* **ABOUT THIS EXERCISE**: The entries that follow should be duplicated in full, without a single alteration.

····················

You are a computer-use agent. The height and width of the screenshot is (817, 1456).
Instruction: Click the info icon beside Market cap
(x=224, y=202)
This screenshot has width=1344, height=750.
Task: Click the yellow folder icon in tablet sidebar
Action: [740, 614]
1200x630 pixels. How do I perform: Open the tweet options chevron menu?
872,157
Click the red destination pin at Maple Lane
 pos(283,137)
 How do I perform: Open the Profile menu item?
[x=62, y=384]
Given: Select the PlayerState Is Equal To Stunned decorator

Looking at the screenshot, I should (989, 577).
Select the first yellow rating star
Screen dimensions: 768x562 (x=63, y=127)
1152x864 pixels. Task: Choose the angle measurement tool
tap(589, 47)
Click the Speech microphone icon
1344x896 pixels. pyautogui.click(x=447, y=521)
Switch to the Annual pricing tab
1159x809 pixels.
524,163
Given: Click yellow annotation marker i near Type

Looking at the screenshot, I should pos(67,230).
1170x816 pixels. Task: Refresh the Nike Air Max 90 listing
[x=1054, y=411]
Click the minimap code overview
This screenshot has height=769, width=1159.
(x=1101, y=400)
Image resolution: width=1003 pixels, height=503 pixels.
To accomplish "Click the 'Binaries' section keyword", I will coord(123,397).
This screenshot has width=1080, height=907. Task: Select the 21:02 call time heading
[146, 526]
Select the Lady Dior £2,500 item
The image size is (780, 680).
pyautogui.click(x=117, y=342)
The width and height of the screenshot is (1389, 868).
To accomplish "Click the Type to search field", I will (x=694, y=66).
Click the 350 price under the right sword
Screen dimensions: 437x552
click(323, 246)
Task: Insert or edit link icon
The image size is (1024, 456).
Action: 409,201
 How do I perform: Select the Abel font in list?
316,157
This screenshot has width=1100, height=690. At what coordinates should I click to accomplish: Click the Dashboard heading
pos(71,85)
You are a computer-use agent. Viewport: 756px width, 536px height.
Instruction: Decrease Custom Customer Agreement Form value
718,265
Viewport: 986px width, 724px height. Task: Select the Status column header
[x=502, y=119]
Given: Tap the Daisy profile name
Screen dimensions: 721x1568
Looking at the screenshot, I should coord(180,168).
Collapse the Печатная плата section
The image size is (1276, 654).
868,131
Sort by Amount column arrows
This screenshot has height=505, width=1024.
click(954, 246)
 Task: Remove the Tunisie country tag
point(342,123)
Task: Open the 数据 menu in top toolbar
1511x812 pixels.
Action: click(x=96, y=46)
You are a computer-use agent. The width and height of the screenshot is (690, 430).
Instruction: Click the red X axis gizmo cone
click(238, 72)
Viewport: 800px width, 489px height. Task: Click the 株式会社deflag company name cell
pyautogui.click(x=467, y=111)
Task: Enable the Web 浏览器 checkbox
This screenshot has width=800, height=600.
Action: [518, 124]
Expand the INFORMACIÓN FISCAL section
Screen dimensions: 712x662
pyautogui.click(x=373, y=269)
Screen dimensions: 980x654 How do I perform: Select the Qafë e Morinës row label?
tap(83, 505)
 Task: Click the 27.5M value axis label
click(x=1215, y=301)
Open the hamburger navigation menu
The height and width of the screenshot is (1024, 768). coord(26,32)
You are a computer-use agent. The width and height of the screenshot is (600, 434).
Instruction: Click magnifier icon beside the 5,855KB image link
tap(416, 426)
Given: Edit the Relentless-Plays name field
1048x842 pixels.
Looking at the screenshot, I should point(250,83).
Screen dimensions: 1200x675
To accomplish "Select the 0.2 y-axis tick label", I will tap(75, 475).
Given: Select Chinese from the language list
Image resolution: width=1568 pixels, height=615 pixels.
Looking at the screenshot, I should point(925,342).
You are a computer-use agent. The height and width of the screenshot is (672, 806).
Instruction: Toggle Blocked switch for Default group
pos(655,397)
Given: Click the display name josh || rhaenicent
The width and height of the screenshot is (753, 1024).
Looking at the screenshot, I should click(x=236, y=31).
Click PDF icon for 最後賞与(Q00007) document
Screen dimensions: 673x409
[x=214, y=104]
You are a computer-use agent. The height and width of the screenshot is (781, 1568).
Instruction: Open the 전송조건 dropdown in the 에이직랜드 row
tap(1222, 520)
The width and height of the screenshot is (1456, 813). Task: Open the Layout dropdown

····················

* **ANSWER AREA**:
You are a computer-use agent. The height and width of the screenshot is (817, 1456).
Instruction: Click the info icon beside Market cap
(x=224, y=202)
This screenshot has width=1344, height=750.
Task: Click the yellow folder icon in tablet sidebar
Action: [740, 614]
1200x630 pixels. How do I perform: Open the tweet options chevron menu?
872,157
Click the red destination pin at Maple Lane
 pos(283,137)
 How do I perform: Open the Profile menu item?
[x=62, y=384]
Given: Select the PlayerState Is Equal To Stunned decorator

Looking at the screenshot, I should (989, 577).
Select the first yellow rating star
Screen dimensions: 768x562 (x=63, y=127)
1152x864 pixels. Task: Choose the angle measurement tool
tap(589, 47)
Click the Speech microphone icon
1344x896 pixels. pyautogui.click(x=447, y=521)
Switch to the Annual pricing tab
1159x809 pixels.
524,163
Given: Click yellow annotation marker i near Type

Looking at the screenshot, I should pos(67,230).
1170x816 pixels. Task: Refresh the Nike Air Max 90 listing
[x=1054, y=411]
Click the minimap code overview
This screenshot has height=769, width=1159.
(x=1101, y=400)
Image resolution: width=1003 pixels, height=503 pixels.
To accomplish "Click the 'Binaries' section keyword", I will coord(123,397).
This screenshot has width=1080, height=907. Task: Select the 21:02 call time heading
[146, 526]
Select the Lady Dior £2,500 item
The image size is (780, 680).
pyautogui.click(x=117, y=342)
The width and height of the screenshot is (1389, 868).
To accomplish "Click the Type to search field", I will (x=694, y=66).
Click the 350 price under the right sword
Screen dimensions: 437x552
click(323, 246)
Task: Insert or edit link icon
The image size is (1024, 456).
Action: 409,201
 How do I perform: Select the Abel font in list?
316,157
This screenshot has width=1100, height=690. At what coordinates should I click to accomplish: Click the Dashboard heading
pos(71,85)
You are a computer-use agent. Viewport: 756px width, 536px height.
Instruction: Decrease Custom Customer Agreement Form value
718,265
Viewport: 986px width, 724px height. Task: Select the Status column header
[x=502, y=119]
Given: Tap the Daisy profile name
Screen dimensions: 721x1568
Looking at the screenshot, I should coord(180,168).
Collapse the Печатная плата section
The image size is (1276, 654).
868,131
Sort by Amount column arrows
This screenshot has height=505, width=1024.
click(954, 246)
 Task: Remove the Tunisie country tag
point(342,123)
Task: Open the 数据 menu in top toolbar
1511x812 pixels.
Action: click(x=96, y=46)
You are a computer-use agent. The width and height of the screenshot is (690, 430).
Instruction: Click the red X axis gizmo cone
click(238, 72)
Viewport: 800px width, 489px height. Task: Click the 株式会社deflag company name cell
pyautogui.click(x=467, y=111)
Task: Enable the Web 浏览器 checkbox
This screenshot has width=800, height=600.
Action: [518, 124]
Expand the INFORMACIÓN FISCAL section
Screen dimensions: 712x662
pyautogui.click(x=373, y=269)
Screen dimensions: 980x654 How do I perform: Select the Qafë e Morinës row label?
tap(83, 505)
 Task: Click the 27.5M value axis label
click(x=1215, y=301)
Open the hamburger navigation menu
The height and width of the screenshot is (1024, 768). coord(26,32)
You are a computer-use agent. The width and height of the screenshot is (600, 434).
Instruction: Click magnifier icon beside the 5,855KB image link
tap(416, 426)
Given: Edit the Relentless-Plays name field
1048x842 pixels.
Looking at the screenshot, I should point(250,83).
Screen dimensions: 1200x675
To accomplish "Select the 0.2 y-axis tick label", I will tap(75, 475).
Given: Select Chinese from the language list
Image resolution: width=1568 pixels, height=615 pixels.
Looking at the screenshot, I should point(925,342).
You are a computer-use agent. The height and width of the screenshot is (672, 806).
Instruction: Toggle Blocked switch for Default group
pos(655,397)
Given: Click the display name josh || rhaenicent
The width and height of the screenshot is (753, 1024).
Looking at the screenshot, I should click(x=236, y=31).
Click PDF icon for 最後賞与(Q00007) document
Screen dimensions: 673x409
[x=214, y=104]
You are a computer-use agent. The height and width of the screenshot is (781, 1568).
Instruction: Open the 전송조건 dropdown in the 에이직랜드 row
tap(1222, 520)
The width and height of the screenshot is (1456, 813). Task: Open the Layout dropdown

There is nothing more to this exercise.